Recent Releases of https://github.com/aksw/frankgraphbench
https://github.com/aksw/frankgraphbench - frankgraphbench v0.1.1
FranKGraphBench: Knowledge Graph Aware Recommender Systems Framework for Benchmarking
The FranKGraphBench is a framework to allow KG Aware RSs to be benchmarked in a reproducible and easy to implement manner. It was first created on Google Summer of Code 2023 for Data Integration between DBpedia and some standard RS datasets in a reproducible framework.

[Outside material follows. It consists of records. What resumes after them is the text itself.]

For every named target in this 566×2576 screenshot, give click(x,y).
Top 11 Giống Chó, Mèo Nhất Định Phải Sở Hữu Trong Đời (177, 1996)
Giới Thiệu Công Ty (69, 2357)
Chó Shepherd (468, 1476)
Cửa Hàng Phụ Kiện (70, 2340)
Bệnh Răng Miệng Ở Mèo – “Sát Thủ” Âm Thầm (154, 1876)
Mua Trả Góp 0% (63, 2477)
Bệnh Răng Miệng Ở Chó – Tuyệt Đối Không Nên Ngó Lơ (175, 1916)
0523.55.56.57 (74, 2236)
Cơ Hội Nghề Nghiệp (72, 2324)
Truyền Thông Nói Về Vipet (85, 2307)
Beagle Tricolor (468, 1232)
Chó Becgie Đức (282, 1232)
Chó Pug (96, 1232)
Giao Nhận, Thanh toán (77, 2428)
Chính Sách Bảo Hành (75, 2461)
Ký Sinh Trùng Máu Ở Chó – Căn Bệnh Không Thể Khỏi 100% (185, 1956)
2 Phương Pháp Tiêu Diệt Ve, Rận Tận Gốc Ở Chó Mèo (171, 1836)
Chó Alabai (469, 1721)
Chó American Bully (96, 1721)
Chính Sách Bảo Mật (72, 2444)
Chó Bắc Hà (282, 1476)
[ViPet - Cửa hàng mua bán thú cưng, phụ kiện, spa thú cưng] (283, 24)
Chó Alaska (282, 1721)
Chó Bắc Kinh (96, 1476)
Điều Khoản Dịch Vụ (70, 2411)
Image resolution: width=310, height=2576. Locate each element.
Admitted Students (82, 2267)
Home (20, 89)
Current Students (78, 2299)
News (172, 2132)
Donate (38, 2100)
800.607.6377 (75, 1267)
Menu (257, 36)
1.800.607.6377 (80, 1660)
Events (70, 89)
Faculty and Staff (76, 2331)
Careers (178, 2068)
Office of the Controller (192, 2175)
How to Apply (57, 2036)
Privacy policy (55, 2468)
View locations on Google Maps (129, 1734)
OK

Check the docs for more information.
- This repository was first created for Data Integration between DBpedia and some standard Recommender Systems datasets and a framework for reproducible experiments. For more info, check the project proposal and the project progress with weekly (as possible) updates.
Data Integration Usage
pip
We recommend using a python 3.8 virtual environment
shell
pip install pybind11
pip install frankgraphbench==0.1.1
Install the full dataset using bash scripts located at datasets/:
shell
cd datasets
bash ml-100k.sh # Downloaded at `datasets/ml-100k` folder
bash ml-1m.sh # Downloaded at `datasets/ml-1m` folder
Usage
shell
data_integration [-h] -d DATASET -i INPUT_PATH -o OUTPUT_PATH [-ci] [-cu] [-cr] [-cs] [-map] [-w]
Arguments:
- -h: Shows the help message.
- -d: Name of a supported dataset. It will be the same name of the folder created by the bash script provided for the dataset. For now, check data_integration/dataset2class.py to see the supported ones.
- -i: Input path where the full dataset is placed.
- -o: Output path where the integrated dataset will be placed.
- -ci: Use this flag if you want to convert item data.
- -cu: Use this flag if you want to convert user data.
- -cr: Use this flag if you want to convert rating data.
- -cs: Use this flag if you want to convert social link data.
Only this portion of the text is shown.